Depression is one of those topics that nobody really wants to talk about but everyone wants to experience. I don’t claim to know everything about it, but I can tell you what my experience with it is like.
I remember feeling like I wanted to die as early as age 8. Not die, in a physical sense, but be somewhere else, something else, someone else. I wanted, more than anything, to no longer be a burden to anyone. I wanted to feel the light of God in my boys and be innocent. I wanted to be a good boy and grow into a good man, living my life according to scripture and God’s word.

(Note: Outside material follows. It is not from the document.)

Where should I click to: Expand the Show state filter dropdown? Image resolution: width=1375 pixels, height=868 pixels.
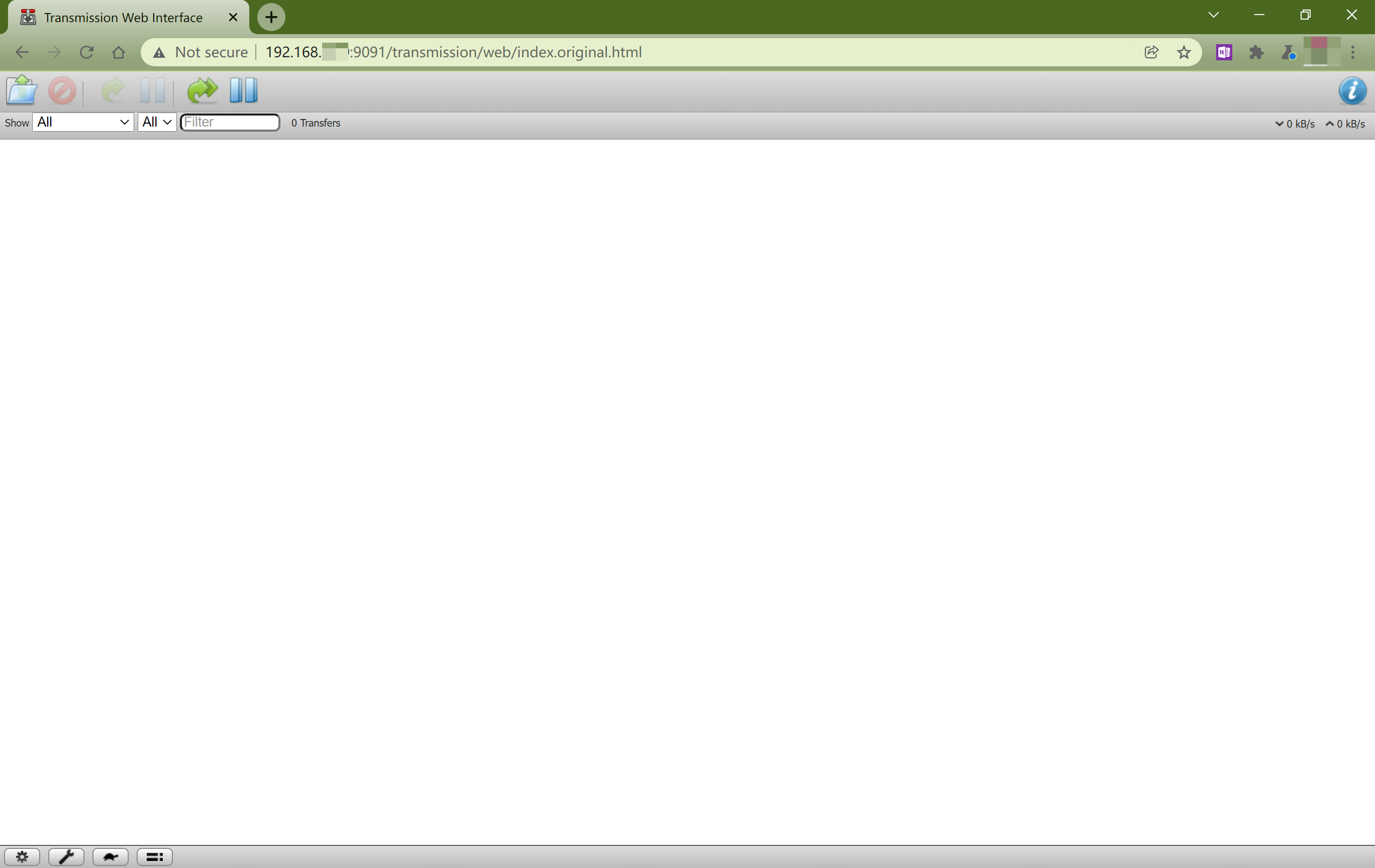tap(83, 122)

My mother’s illness affected more in that way than I ever imagined. The feeling of knowing that I was infested with eternal sin and evil by very nature filled me with dread. I knew that I would be struggling my entire life to be righteous but no matter what I did I would fall short and I didn’t want to fail.
For me, depression wasn’t a wave. It wasn’t one horrible event. It’s a long slow, drowning. A cold wentness that never relents and follows you around, whispering endlessly in your ears, making it so hard to hear anything clearly. It clouds your eyes and steals all the warm from your heart. It makes you doubt everything, everyone.
With depression comes anxiety and fear. People don’t like to talk about that, either. The anxiety part, I mean. Almost everyone who has depression feels the tick-tick-tick of anxiety as it eats through your life. It is a constant countdown to doom in your head. Looking into everyone and everything, waiting for the next thing to hurt you and constantly being on guard for it, for all corners, all the time. Knowing that it is coming and you can’t stop it is where the anxiety comes from. You start hoping it will happen, just to get the punches over with.
Removing that from your life is the key to stopping depression, in my opinion. Once the anxiety stops kicking, it stops feeding the depression and it makes it easier to be able to move forward.